:: About this task ::
Print out the records below with nothing altered.

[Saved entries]
⟨

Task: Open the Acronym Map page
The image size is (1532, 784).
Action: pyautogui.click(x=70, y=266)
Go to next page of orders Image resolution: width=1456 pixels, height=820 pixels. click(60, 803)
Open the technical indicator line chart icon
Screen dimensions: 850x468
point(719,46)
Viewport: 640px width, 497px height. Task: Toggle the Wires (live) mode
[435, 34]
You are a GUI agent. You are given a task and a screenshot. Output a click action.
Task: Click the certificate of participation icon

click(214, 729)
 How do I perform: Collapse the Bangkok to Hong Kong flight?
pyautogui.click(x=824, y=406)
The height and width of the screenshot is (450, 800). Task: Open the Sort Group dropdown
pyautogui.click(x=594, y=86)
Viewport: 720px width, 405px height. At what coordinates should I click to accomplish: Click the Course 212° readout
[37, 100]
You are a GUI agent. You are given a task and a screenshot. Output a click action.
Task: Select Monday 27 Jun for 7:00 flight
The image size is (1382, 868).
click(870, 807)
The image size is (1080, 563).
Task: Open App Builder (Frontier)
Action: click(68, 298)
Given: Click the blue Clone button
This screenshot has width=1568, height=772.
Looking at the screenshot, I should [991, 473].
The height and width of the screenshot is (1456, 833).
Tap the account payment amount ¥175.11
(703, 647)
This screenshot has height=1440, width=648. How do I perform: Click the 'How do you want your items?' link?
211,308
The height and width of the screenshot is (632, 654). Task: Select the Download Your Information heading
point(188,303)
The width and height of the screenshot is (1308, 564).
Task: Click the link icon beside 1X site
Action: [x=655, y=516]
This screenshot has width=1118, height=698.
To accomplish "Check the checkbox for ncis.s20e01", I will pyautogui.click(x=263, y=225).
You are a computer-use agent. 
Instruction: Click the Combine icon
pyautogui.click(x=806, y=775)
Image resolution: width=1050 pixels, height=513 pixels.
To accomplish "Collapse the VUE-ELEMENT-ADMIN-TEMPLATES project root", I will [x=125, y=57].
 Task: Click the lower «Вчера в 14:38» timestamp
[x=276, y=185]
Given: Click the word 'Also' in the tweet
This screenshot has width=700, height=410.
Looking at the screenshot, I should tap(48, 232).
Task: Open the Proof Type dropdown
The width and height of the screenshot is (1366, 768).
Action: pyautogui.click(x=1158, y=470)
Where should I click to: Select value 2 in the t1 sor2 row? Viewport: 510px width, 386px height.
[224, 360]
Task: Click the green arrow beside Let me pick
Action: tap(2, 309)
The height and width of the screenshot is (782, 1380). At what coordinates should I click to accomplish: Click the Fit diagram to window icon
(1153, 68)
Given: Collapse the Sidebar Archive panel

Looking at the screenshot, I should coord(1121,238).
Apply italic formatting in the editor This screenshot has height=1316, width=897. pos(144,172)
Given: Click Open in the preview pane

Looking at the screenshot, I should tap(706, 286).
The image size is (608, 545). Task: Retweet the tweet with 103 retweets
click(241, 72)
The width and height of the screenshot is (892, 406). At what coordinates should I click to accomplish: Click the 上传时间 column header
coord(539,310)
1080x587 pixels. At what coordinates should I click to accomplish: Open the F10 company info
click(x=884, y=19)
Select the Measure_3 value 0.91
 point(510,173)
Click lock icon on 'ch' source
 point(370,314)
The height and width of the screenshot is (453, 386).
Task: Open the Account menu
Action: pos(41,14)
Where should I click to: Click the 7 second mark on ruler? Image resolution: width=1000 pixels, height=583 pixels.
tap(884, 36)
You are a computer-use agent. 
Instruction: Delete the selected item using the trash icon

⟩

:: Response area ::
Task: Open the Acronym Map page
The image size is (1532, 784).
Action: pyautogui.click(x=70, y=266)
Go to next page of orders Image resolution: width=1456 pixels, height=820 pixels. click(60, 803)
Open the technical indicator line chart icon
Screen dimensions: 850x468
point(719,46)
Viewport: 640px width, 497px height. Task: Toggle the Wires (live) mode
[435, 34]
You are a GUI agent. You are given a task and a screenshot. Output a click action.
Task: Click the certificate of participation icon

click(214, 729)
 How do I perform: Collapse the Bangkok to Hong Kong flight?
pyautogui.click(x=824, y=406)
The height and width of the screenshot is (450, 800). Task: Open the Sort Group dropdown
pyautogui.click(x=594, y=86)
Viewport: 720px width, 405px height. At what coordinates should I click to accomplish: Click the Course 212° readout
[37, 100]
You are a GUI agent. You are given a task and a screenshot. Output a click action.
Task: Select Monday 27 Jun for 7:00 flight
The image size is (1382, 868).
click(870, 807)
The image size is (1080, 563).
Task: Open App Builder (Frontier)
Action: click(68, 298)
Given: Click the blue Clone button
This screenshot has width=1568, height=772.
Looking at the screenshot, I should [991, 473].
The height and width of the screenshot is (1456, 833).
Tap the account payment amount ¥175.11
(703, 647)
This screenshot has height=1440, width=648. How do I perform: Click the 'How do you want your items?' link?
211,308
The height and width of the screenshot is (632, 654). Task: Select the Download Your Information heading
point(188,303)
The width and height of the screenshot is (1308, 564).
Task: Click the link icon beside 1X site
Action: [x=655, y=516]
This screenshot has width=1118, height=698.
To accomplish "Check the checkbox for ncis.s20e01", I will pyautogui.click(x=263, y=225).
You are a computer-use agent. 
Instruction: Click the Combine icon
pyautogui.click(x=806, y=775)
Image resolution: width=1050 pixels, height=513 pixels.
To accomplish "Collapse the VUE-ELEMENT-ADMIN-TEMPLATES project root", I will [x=125, y=57].
 Task: Click the lower «Вчера в 14:38» timestamp
[x=276, y=185]
Given: Click the word 'Also' in the tweet
This screenshot has width=700, height=410.
Looking at the screenshot, I should tap(48, 232).
Task: Open the Proof Type dropdown
The width and height of the screenshot is (1366, 768).
Action: pyautogui.click(x=1158, y=470)
Where should I click to: Select value 2 in the t1 sor2 row? Viewport: 510px width, 386px height.
[224, 360]
Task: Click the green arrow beside Let me pick
Action: tap(2, 309)
The height and width of the screenshot is (782, 1380). At what coordinates should I click to accomplish: Click the Fit diagram to window icon
(1153, 68)
Given: Collapse the Sidebar Archive panel

Looking at the screenshot, I should coord(1121,238).
Apply italic formatting in the editor This screenshot has height=1316, width=897. pos(144,172)
Given: Click Open in the preview pane

Looking at the screenshot, I should tap(706, 286).
The image size is (608, 545). Task: Retweet the tweet with 103 retweets
click(241, 72)
The width and height of the screenshot is (892, 406). At what coordinates should I click to accomplish: Click the 上传时间 column header
coord(539,310)
1080x587 pixels. At what coordinates should I click to accomplish: Open the F10 company info
click(x=884, y=19)
Select the Measure_3 value 0.91
 point(510,173)
Click lock icon on 'ch' source
 point(370,314)
The height and width of the screenshot is (453, 386).
Task: Open the Account menu
Action: pos(41,14)
Where should I click to: Click the 7 second mark on ruler? Image resolution: width=1000 pixels, height=583 pixels.
tap(884, 36)
You are a computer-use agent. 
Instruction: Delete the selected item using the trash icon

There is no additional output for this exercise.